During the hikes, we also visited ice caves multiple times, which are located in the glaciers around Longyearbyen, the capital of Svalbard with a population of 2,500 people. Sometimes in the evenings, we were lucky enough to perceive some weak northern lights, but the greatest spectacle waited one of the last weeks.
Green and purple light, dancing right above Longyearbyen
One Friday night, on the way to the local brewery – the most northerly brewery in the world – a fellow student noted that the northern lights were visible. It was brighter than we had seen throughout the entire period of studies so far. The fact that we could perceive it from the village itself says enough, because the bright lights in the city greatly hinder the sight of northern lights. On the way to the brewery, we kept stopping to admire this spectacle of nature. And in the end, we arrived at the brewery 15 minutes later than planned.
What we could never have foreseen was that the greatest spectacle was yet to come. We were incredibly fortunate – as soon as we exited the brewery, the Northern Lights dramatically intensified in their activity. Although I’ve been lucky enough to admire the northern lights several times, both in Finland and in Svalbard, I saw things I’d never seen before. For the first time, I could perceive not only the green but also the purple northern lights with the naked eye. The northern lights sometimes danced right above our heads, while they are usually more visible towards the horizon in Svalbard. At one point, we were lying on the ground so that we could look straight up and admire the show right above us.
The spectacle continued. Pillars of green and purple light danced high in the sky, split, disappeared, and reappeared elsewhere. It truly was a magical experience. An hour later (and with icy limbs, because it was nearly -10°C), the northern lights ‘finally’ subsided. One of the most spectacular evenings of my life thus came to an end.

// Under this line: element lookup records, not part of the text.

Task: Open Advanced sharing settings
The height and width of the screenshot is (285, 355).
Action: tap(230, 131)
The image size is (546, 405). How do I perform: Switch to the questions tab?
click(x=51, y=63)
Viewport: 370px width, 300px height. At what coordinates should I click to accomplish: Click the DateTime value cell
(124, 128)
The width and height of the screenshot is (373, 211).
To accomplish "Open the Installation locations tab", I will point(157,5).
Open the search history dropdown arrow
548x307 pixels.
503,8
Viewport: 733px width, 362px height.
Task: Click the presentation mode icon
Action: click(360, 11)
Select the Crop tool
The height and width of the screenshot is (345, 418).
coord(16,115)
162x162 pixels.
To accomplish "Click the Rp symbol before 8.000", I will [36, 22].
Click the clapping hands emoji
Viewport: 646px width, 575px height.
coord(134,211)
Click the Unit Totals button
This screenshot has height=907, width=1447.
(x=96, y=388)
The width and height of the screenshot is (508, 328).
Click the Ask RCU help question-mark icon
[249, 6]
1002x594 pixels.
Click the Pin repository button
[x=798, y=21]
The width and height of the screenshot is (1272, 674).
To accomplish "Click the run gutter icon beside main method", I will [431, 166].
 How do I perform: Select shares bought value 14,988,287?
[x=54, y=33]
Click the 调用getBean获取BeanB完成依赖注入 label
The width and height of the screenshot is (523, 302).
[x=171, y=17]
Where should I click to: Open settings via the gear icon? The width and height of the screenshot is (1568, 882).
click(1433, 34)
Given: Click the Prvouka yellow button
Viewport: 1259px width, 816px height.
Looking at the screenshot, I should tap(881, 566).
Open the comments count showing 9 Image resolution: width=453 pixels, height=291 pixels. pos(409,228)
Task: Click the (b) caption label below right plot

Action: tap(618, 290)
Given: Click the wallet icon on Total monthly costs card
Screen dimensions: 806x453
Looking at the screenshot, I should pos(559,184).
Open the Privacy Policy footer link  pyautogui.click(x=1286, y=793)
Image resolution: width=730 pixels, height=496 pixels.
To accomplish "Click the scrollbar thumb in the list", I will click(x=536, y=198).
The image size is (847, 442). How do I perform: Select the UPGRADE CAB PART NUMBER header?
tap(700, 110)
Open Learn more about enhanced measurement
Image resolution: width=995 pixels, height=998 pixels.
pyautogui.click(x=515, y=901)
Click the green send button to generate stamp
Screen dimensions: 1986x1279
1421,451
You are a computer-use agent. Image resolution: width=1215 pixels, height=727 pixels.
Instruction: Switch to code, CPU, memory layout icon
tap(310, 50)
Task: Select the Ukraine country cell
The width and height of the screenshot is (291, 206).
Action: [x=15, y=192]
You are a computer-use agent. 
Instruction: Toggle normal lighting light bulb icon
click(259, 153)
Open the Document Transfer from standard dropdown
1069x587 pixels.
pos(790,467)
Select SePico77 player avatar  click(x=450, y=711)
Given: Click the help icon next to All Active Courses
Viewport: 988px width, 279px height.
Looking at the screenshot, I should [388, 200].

Finishing up course Air-Ice-Sea Interactions II
Earlier on that spectacular Friday, we had presentations of our group work. Exams followed the week after. The last days of our stay, the winter finally returned with rain making place for snowfall again. Our classmates and I enjoyed some last walks through town together, attended Longyearbyen’s ceremony to celebrate Santa’s return to town on the first on advent and played in the snow. Just before I left, I made sure to get my copy of Line Nagell Ylvisåker “My World is Melting”.